Beberapa langkah konkret yang bisa diterapkan orang tua antara lain:
- Transparansi Penuh: Jelaskan secara jujur tujuan penggunaan uang jika memang harus dipinjam atau digunakan untuk keperluan keluarga. Libatkan anak dalam diskusi.
- Membuka Rekening Tabungan Anak: Bantu anak membuka rekening tabungan atas namanya sendiri. Ini memberikan pengalaman nyata tentang menabung dan pengelolaan keuangan.
- Konsep Anggaran Sederhana: Ajarkan anak membagi uangnya untuk ditabung, dibelanjakan untuk sesuatu yang diinginkan, dan disisihkan untuk berbagi (sedekah).
- Role Model: Orang tua harus menjadi contoh yang baik dalam pengelolaan keuangan pribadi. Jika orang tua sendiri terjerat masalah finansial atau investasi bodong, sulit untuk mengajarkan anak tentang kebijaksanaan finansial.

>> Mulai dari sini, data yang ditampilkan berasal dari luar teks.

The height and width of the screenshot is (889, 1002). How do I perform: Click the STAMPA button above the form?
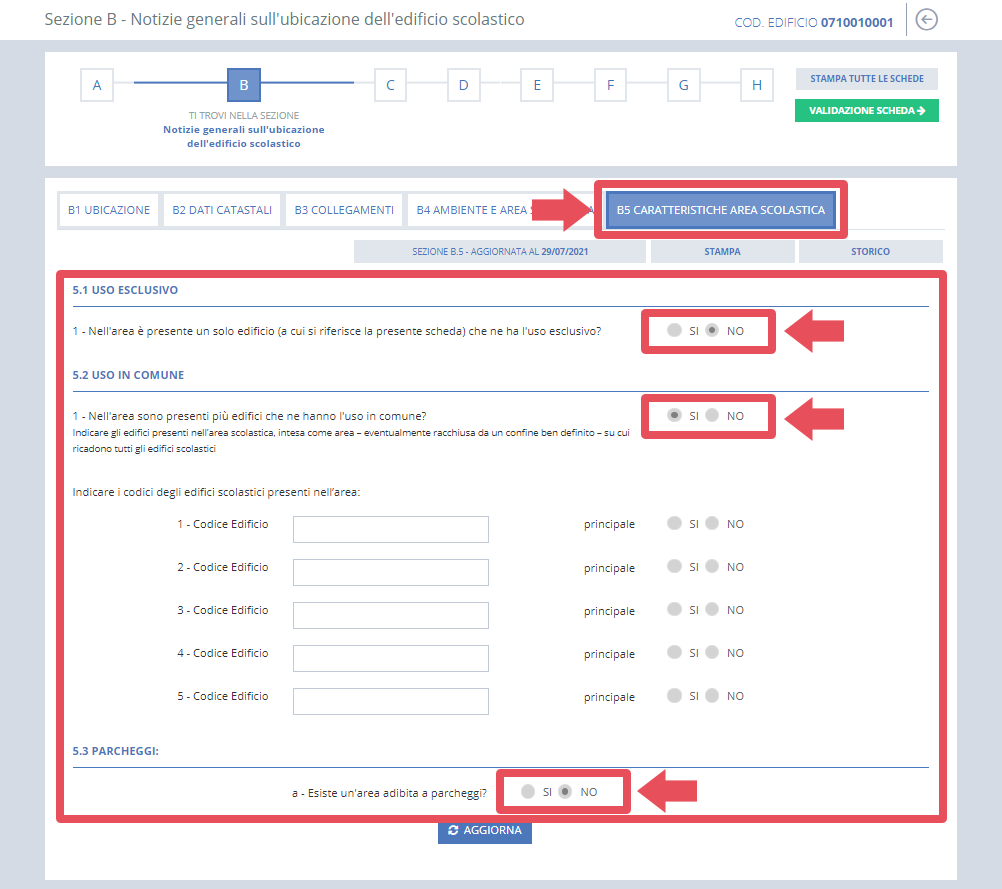(x=722, y=250)
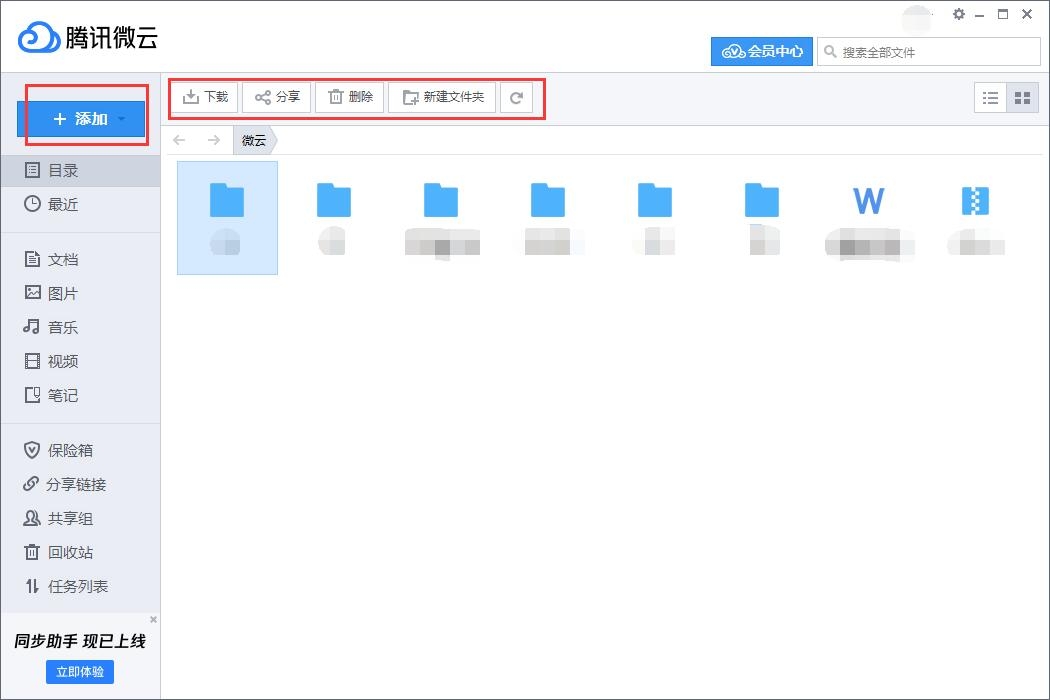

Edukasi finansial yang dimulai sejak dini tidak hanya membantu anak mengelola uang salam tempel, tetapi juga mempersiapkan mereka menghadapi kompleksitas dunia finansial di masa dewasa. Mereka akan lebih cakap dalam membedakan antara tawaran investasi yang legitimate dan skema penipuan.
Mengikis Potensi ‘Investasi Bodong’ Dalam Keluarga dan Masyarakat
Metafora “investasi bodong” yang melekat pada praktik orang tua mengambil uang anak bukanlah tanpa dasar. Keduanya melibatkan janji manis, kurangnya transparansi, dan berujung pada kerugian atau hilangnya hak. Di ranah yang lebih luas, Otoritas Jasa Keuangan (OJK) terus-menerus mengingatkan masyarakat tentang bahaya investasi ilegal yang menjanjikan keuntungan tidak masuk akal, terutama saat momen-momen seperti Lebaran ketika banyak orang memiliki dana tunai ekstra. Jika anak-anak sudah terbiasa dengan “hilangnya” uang mereka tanpa penjelasan di rumah, mereka mungkin akan lebih rentan terhadap janji-janji kosong serupa di kemudian hari.
Pendidikan finansial yang kuat sejak keluarga adalah benteng pertama. Orang tua memiliki peran fundamental dalam membentuk mindset keuangan anak, mengajarkan mereka tentang integritas, kejujuran, dan kehati-hatian dalam setiap transaksi finansial. Ini bukan hanya melindungi anak dari penipuan eksternal, tetapi juga membangun fondasi keluarga yang lebih sehat secara finansial dan emosional.
Sebagai portal berita, kami kerap memberitakan kasus-kasus penipuan investasi yang merugikan banyak pihak. Fenomena salam tempel anak yang tidak dikelola dengan etis adalah pengingat bahwa akar masalah literasi keuangan seringkali bermula dari lingkungan terdekat. Mari jadikan momen Lebaran bukan hanya perayaan, tetapi juga momentum untuk memperkuat pendidikan finansial dalam keluarga, memastikan hak anak terpenuhi, dan membangun generasi yang lebih cerdas finansial.